# Records
....

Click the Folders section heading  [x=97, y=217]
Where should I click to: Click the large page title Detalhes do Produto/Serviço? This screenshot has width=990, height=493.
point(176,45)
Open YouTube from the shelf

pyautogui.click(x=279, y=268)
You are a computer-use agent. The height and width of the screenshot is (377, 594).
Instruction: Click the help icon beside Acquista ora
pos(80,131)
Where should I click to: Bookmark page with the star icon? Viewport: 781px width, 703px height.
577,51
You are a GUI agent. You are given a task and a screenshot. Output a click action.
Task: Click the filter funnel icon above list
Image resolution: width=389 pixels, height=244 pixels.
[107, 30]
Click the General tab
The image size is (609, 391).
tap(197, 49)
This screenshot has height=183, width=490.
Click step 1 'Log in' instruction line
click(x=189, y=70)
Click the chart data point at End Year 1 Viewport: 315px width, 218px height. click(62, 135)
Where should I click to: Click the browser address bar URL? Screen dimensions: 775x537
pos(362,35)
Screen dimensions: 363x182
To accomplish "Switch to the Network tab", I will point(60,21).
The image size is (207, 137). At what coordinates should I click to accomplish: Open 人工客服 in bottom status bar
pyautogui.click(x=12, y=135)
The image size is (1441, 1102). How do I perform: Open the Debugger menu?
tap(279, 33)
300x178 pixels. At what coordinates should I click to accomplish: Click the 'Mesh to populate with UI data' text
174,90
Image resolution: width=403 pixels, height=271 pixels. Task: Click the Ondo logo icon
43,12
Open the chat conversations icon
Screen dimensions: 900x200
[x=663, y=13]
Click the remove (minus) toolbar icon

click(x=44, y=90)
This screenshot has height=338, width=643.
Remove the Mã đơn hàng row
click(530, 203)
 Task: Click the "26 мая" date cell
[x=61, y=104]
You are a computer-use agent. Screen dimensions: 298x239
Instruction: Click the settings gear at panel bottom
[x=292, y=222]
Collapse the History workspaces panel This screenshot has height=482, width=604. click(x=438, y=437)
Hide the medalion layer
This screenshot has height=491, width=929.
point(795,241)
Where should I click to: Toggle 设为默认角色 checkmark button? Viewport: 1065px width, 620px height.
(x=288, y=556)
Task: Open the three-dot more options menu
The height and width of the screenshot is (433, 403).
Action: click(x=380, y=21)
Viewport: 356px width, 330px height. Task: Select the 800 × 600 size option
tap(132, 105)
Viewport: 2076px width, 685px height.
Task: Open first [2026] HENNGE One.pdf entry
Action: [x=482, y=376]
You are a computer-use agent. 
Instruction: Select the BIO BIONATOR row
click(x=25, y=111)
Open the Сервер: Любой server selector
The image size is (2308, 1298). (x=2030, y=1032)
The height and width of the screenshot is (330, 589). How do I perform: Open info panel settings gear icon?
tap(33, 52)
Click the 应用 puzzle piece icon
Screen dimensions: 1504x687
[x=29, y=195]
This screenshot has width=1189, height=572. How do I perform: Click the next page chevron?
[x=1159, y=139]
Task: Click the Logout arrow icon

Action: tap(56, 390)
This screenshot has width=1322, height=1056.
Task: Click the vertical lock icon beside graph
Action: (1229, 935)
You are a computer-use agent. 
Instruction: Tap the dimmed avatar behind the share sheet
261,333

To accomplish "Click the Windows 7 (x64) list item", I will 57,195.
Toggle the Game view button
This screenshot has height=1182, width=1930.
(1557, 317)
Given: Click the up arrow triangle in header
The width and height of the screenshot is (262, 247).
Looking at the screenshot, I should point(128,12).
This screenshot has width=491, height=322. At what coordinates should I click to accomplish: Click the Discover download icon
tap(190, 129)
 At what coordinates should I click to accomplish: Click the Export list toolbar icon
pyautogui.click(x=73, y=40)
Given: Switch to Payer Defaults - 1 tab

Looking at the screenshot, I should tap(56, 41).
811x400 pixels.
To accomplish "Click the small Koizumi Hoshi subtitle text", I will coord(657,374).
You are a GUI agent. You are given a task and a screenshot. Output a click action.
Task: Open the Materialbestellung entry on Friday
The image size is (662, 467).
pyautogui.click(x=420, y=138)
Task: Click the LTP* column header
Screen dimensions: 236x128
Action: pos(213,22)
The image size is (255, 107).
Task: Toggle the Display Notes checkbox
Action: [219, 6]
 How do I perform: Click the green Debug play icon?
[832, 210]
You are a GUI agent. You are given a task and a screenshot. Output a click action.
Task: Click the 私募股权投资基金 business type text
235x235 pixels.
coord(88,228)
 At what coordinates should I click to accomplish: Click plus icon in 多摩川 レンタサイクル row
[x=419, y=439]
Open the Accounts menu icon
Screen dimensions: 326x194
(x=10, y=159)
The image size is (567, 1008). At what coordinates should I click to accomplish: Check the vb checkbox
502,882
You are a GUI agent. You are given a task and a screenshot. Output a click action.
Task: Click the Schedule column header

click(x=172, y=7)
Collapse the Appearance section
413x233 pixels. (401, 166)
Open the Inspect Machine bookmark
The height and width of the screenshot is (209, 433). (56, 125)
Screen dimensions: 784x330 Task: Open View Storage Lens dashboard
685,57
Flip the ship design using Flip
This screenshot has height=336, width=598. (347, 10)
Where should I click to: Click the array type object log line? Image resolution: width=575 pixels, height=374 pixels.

....

# Task prompt
Every record above belongs in the answer, reproduced exactly.

# Solution for this task
Click the Folders section heading  [x=97, y=217]
Where should I click to: Click the large page title Detalhes do Produto/Serviço? This screenshot has width=990, height=493.
point(176,45)
Open YouTube from the shelf

pyautogui.click(x=279, y=268)
You are a computer-use agent. The height and width of the screenshot is (377, 594).
Instruction: Click the help icon beside Acquista ora
pos(80,131)
Where should I click to: Bookmark page with the star icon? Viewport: 781px width, 703px height.
577,51
You are a GUI agent. You are given a task and a screenshot. Output a click action.
Task: Click the filter funnel icon above list
Image resolution: width=389 pixels, height=244 pixels.
[107, 30]
Click the General tab
The image size is (609, 391).
tap(197, 49)
This screenshot has height=183, width=490.
Click step 1 'Log in' instruction line
click(x=189, y=70)
Click the chart data point at End Year 1 Viewport: 315px width, 218px height. click(62, 135)
Where should I click to: Click the browser address bar URL? Screen dimensions: 775x537
pos(362,35)
Screen dimensions: 363x182
To accomplish "Switch to the Network tab", I will point(60,21).
The image size is (207, 137). At what coordinates should I click to accomplish: Open 人工客服 in bottom status bar
pyautogui.click(x=12, y=135)
The image size is (1441, 1102). How do I perform: Open the Debugger menu?
tap(279, 33)
300x178 pixels. At what coordinates should I click to accomplish: Click the 'Mesh to populate with UI data' text
174,90
Image resolution: width=403 pixels, height=271 pixels. Task: Click the Ondo logo icon
43,12
Open the chat conversations icon
Screen dimensions: 900x200
[x=663, y=13]
Click the remove (minus) toolbar icon

click(x=44, y=90)
This screenshot has height=338, width=643.
Remove the Mã đơn hàng row
click(530, 203)
 Task: Click the "26 мая" date cell
[x=61, y=104]
You are a computer-use agent. Screen dimensions: 298x239
Instruction: Click the settings gear at panel bottom
[x=292, y=222]
Collapse the History workspaces panel This screenshot has height=482, width=604. click(x=438, y=437)
Hide the medalion layer
This screenshot has height=491, width=929.
point(795,241)
Where should I click to: Toggle 设为默认角色 checkmark button? Viewport: 1065px width, 620px height.
(x=288, y=556)
Task: Open the three-dot more options menu
The height and width of the screenshot is (433, 403).
Action: click(x=380, y=21)
Viewport: 356px width, 330px height. Task: Select the 800 × 600 size option
tap(132, 105)
Viewport: 2076px width, 685px height.
Task: Open first [2026] HENNGE One.pdf entry
Action: [x=482, y=376]
You are a computer-use agent. 
Instruction: Select the BIO BIONATOR row
click(x=25, y=111)
Open the Сервер: Любой server selector
The image size is (2308, 1298). (x=2030, y=1032)
The height and width of the screenshot is (330, 589). How do I perform: Open info panel settings gear icon?
tap(33, 52)
Click the 应用 puzzle piece icon
Screen dimensions: 1504x687
[x=29, y=195]
This screenshot has width=1189, height=572. How do I perform: Click the next page chevron?
[x=1159, y=139]
Task: Click the Logout arrow icon

Action: tap(56, 390)
This screenshot has width=1322, height=1056.
Task: Click the vertical lock icon beside graph
Action: (1229, 935)
You are a computer-use agent. 
Instruction: Tap the dimmed avatar behind the share sheet
261,333

To accomplish "Click the Windows 7 (x64) list item", I will 57,195.
Toggle the Game view button
This screenshot has height=1182, width=1930.
(1557, 317)
Given: Click the up arrow triangle in header
The width and height of the screenshot is (262, 247).
Looking at the screenshot, I should point(128,12).
This screenshot has width=491, height=322. At what coordinates should I click to accomplish: Click the Discover download icon
tap(190, 129)
 At what coordinates should I click to accomplish: Click the Export list toolbar icon
pyautogui.click(x=73, y=40)
Given: Switch to Payer Defaults - 1 tab

Looking at the screenshot, I should tap(56, 41).
811x400 pixels.
To accomplish "Click the small Koizumi Hoshi subtitle text", I will coord(657,374).
You are a GUI agent. You are given a task and a screenshot. Output a click action.
Task: Open the Materialbestellung entry on Friday
The image size is (662, 467).
pyautogui.click(x=420, y=138)
Task: Click the LTP* column header
Screen dimensions: 236x128
Action: pos(213,22)
The image size is (255, 107).
Task: Toggle the Display Notes checkbox
Action: [219, 6]
 How do I perform: Click the green Debug play icon?
[832, 210]
You are a GUI agent. You are given a task and a screenshot. Output a click action.
Task: Click the 私募股权投资基金 business type text
235x235 pixels.
coord(88,228)
 At what coordinates should I click to accomplish: Click plus icon in 多摩川 レンタサイクル row
[x=419, y=439]
Open the Accounts menu icon
Screen dimensions: 326x194
(x=10, y=159)
The image size is (567, 1008). At what coordinates should I click to accomplish: Check the vb checkbox
502,882
You are a GUI agent. You are given a task and a screenshot. Output a click action.
Task: Click the Schedule column header

click(x=172, y=7)
Collapse the Appearance section
413x233 pixels. (401, 166)
Open the Inspect Machine bookmark
The height and width of the screenshot is (209, 433). (56, 125)
Screen dimensions: 784x330 Task: Open View Storage Lens dashboard
685,57
Flip the ship design using Flip
This screenshot has height=336, width=598. (347, 10)
Where should I click to: Click the array type object log line? Image resolution: width=575 pixels, height=374 pixels.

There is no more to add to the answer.